Graceful Shutdown in Go Microservices Done Right
A service that dies cleanly is a service you can deploy with confidence. Graceful shutdown means: stop accepting new work, finish what you’re doing, clean up resources, then exit. Here’s how to get it right.
The Complete Shutdown Sequence
func main() {
ctx, cancel := signal.NotifyContext(context.Background(),
syscall.SIGINT, syscall.SIGTERM)
defer cancel()
// Initialize resources
db := mustInitDB()
defer db.Close()
cache := mustInitRedis()
defer cache.Close()
publisher := mustInitKafka()
defer publisher.Close()
// Start components
server := newHTTPServer(db, cache, publisher)
worker := newWorker(db, publisher)
// Run everything
g, gCtx := errgroup.WithContext(ctx)
g.Go(func() error {
slog.Info("http server starting", "addr", ":8080")
return server.ListenAndServe()
})
g.Go(func() error {
return worker.Run(gCtx)
})
g.Go(func() error {
<-gCtx.Done()
slog.Info("initiating graceful shutdown")

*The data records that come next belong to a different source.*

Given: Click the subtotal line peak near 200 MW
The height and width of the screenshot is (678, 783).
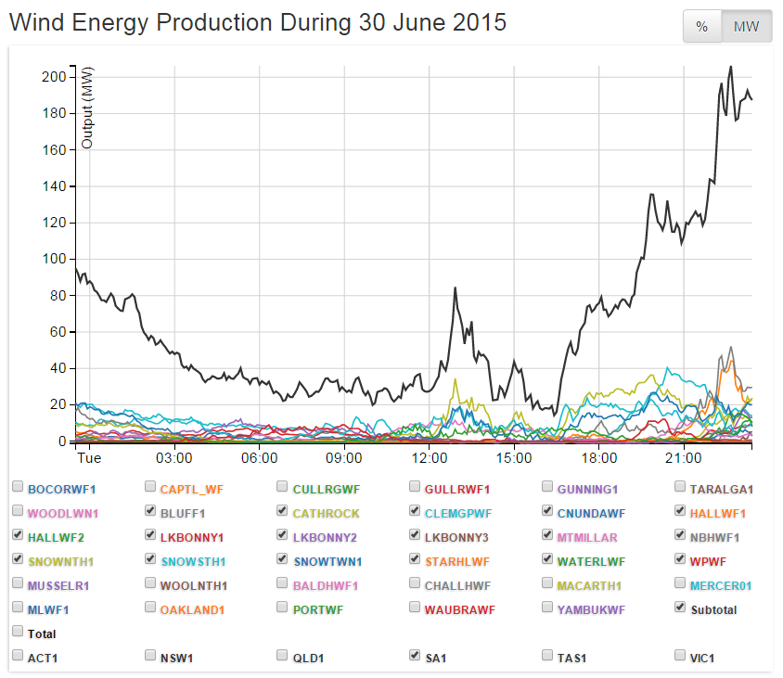Looking at the screenshot, I should [731, 67].
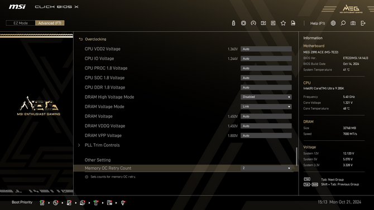The width and height of the screenshot is (374, 210).
Task: Click the exit BIOS icon
Action: pos(363,23)
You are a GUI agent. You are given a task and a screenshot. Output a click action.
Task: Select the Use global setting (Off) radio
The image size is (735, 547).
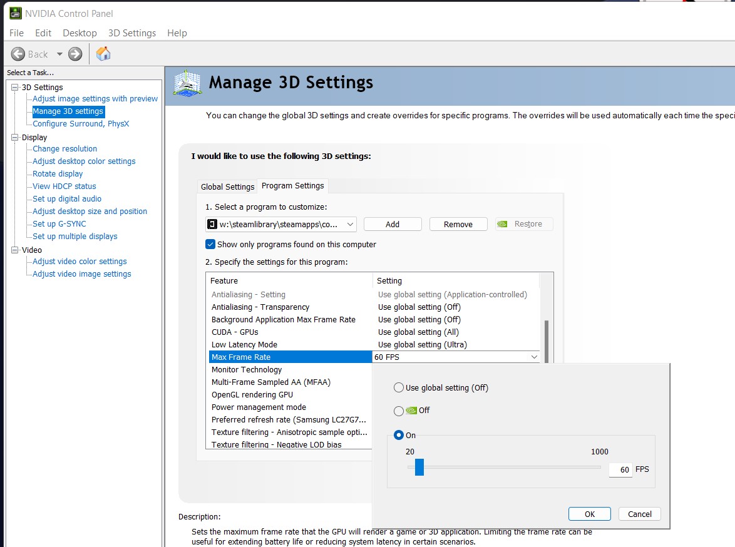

shutdownCtx, shutdownCancel := context.WithTimeout(
context.Background(), 30*time.Second)
defer shutdownCancel()
return server.Shutdown(shutdownCtx)
})
if err := g.Wait(); err != nil && !errors.Is(err, http.ErrServerClosed) {
slog.Error("shutdown error", "error", err)
os.Exit(1)
}
slog.Info("shutdown complete")
}
The flow:
- SIGTERM arrives → context cancels
- HTTP server stops accepting new connections
- In-flight requests complete (up to 30s)
- Workers stop polling for new jobs, finish current jobs
- Database and Redis connections close
- Process exits
HTTP Server Shutdown
http.Server.Shutdown does the heavy lifting:
- Closes listeners (no new connections)
- Waits for active requests to complete
- Returns when all handlers finish or context expires
func newHTTPServer(deps ...interface{}) *http.Server {
return &http.Server{
Addr: ":8080",
Handler: mux,
ReadTimeout: 5 * time.Second,
WriteTimeout: 10 * time.Second,
IdleTimeout: 60 * time.Second,
}
}
Set WriteTimeout to be less than your graceful shutdown deadline. Otherwise, slow handlers might cause a forced kill.
Database Connection Draining
Close the pool after all handlers finish — not before:
// The defer order matters!
db := mustInitDB()
defer db.Close() // Closes AFTER server.Shutdown returns
// server.Shutdown waits for handlers to finish
// handlers use db connections
// db.Close after all handlers done = no connection errors
Worker Shutdown
Workers need to finish their current job before exiting:
func (w *Worker) Run(ctx context.Context) error {
for {
select {
case <-ctx.Done():
slog.Info("worker received shutdown signal")
return nil
default:
}
job, err := w.queue.Dequeue(ctx, time.Second)
if err != nil {
if ctx.Err() != nil {
return nil // Shutting down
}
continue
}
// Process with a separate context so the job can finish
// even if the parent context is cancelled
jobCtx, jobCancel := context.WithTimeout(
context.Background(), job.Timeout)
err = w.process(jobCtx, job)
jobCancel()
if err != nil {
w.handleFailure(ctx, job, err)
}
}
}
Key detail: the job runs with context.Background(), not the cancelled parent context. This lets in-flight jobs finish. The for loop checks ctx.Done() before dequeuing — so no new jobs are started after shutdown signal.
Kubernetes Integration
Kubernetes shutdown sequence:
- Pod marked for termination
- Pod removed from Service endpoints (no new traffic)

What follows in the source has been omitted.